Aizen studied him. "Why would I help you?"
"You already are. Unless this is a trap."
"Oh, it is," Aizen said with a smirk. "But not for you. I want you to find Yamamoto. I want you to confront him. I want you to ask him why your name came first."
Ichigo felt something inside him flinch.
"You think I was the test."
"I know you were. But it failed. You're still here."
The scroll fluttered again. The names faded.
A blank page surfaced.
Aizen stepped away from it. "Every day, a new page appears. One name. One sentence. One judgment."
Ichigo stepped to the edge. "Who writes it?"
"I've asked myself that for decades. The ink doesn't match any form of kido. The script shifts with the reader. It's not Zanpakuto magic. It's older."
Ichigo reached toward the page.
It stayed blank.
Aizen tilted his head. "Interesting. It usually reacts by now."
Ichigo's fingers brushed the edge. For a heartbeat, he felt something, like fingers brushing back.
Then a single word appeared in scarlet ink:
Truth.
Ichigo recoiled. "What does that mean?"
Aizen looked pleased. "That, I believe, is your sentence."
The scroll snapped shut and vanished.
Ichigo turned to him. "You said I had three days."
"For Renji. You? Yours has already passed."
Ichigo looked down at his hands.
They were still there.
"I don't understand."
Aizen folded his arms. "You were judged unworthy, Ichigo. But something interfered. Your soul resisted. The scroll should have consumed you. Instead, it left you marked. And when it tried again, it failed."
Ichigo looked up. "Why?"
"Because your soul is... fractured. Or perhaps because something older still lingers in you."
Ichigo's heart beat faster. "Hollow."
Aizen's eyes glinted. "Perhaps."
Ichigo turned away, trying to steady himself.
"You want me to fight Yamamoto," he said. "But I've fought captains before. I barely survived."
Aizen's smile widened.
"That's why I brought a gift."
He raised his hand.
From the shadowed stone beneath the platform, a figure emerged. It was small, limping, draped in heavy robes.
It stepped forward.
Ichigo's eyes widened. "Isane?"
She looked up.
Her face was bruised, her eyes swollen with fear.
But her voice was clear.
"I have evidence. Yamamoto erased Captain Unohana."

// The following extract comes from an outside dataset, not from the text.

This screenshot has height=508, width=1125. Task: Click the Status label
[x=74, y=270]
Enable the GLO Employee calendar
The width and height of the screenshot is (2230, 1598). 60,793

Ichigo's blood turned to ice.
"What do you mean?"
"She didn't die in battle," Isane whispered. "She was judged. The scroll wrote her name, and no one stopped it. He watched it happen."
Ichigo stepped back.
It was too much. Too many truths.
"I'll get Renji," he said. "And then I'll find him."
Aizen stepped aside.
"Good. You have three days. After that, Renji's soul vanishes. And so does the last chance to uncover the truth."
Ichigo turned.
He didn't say goodbye.
As he vanished into the snowfall, Aizen looked up once more.
Behind him, the scroll shimmered briefly in the air, then sank into the shadows once more.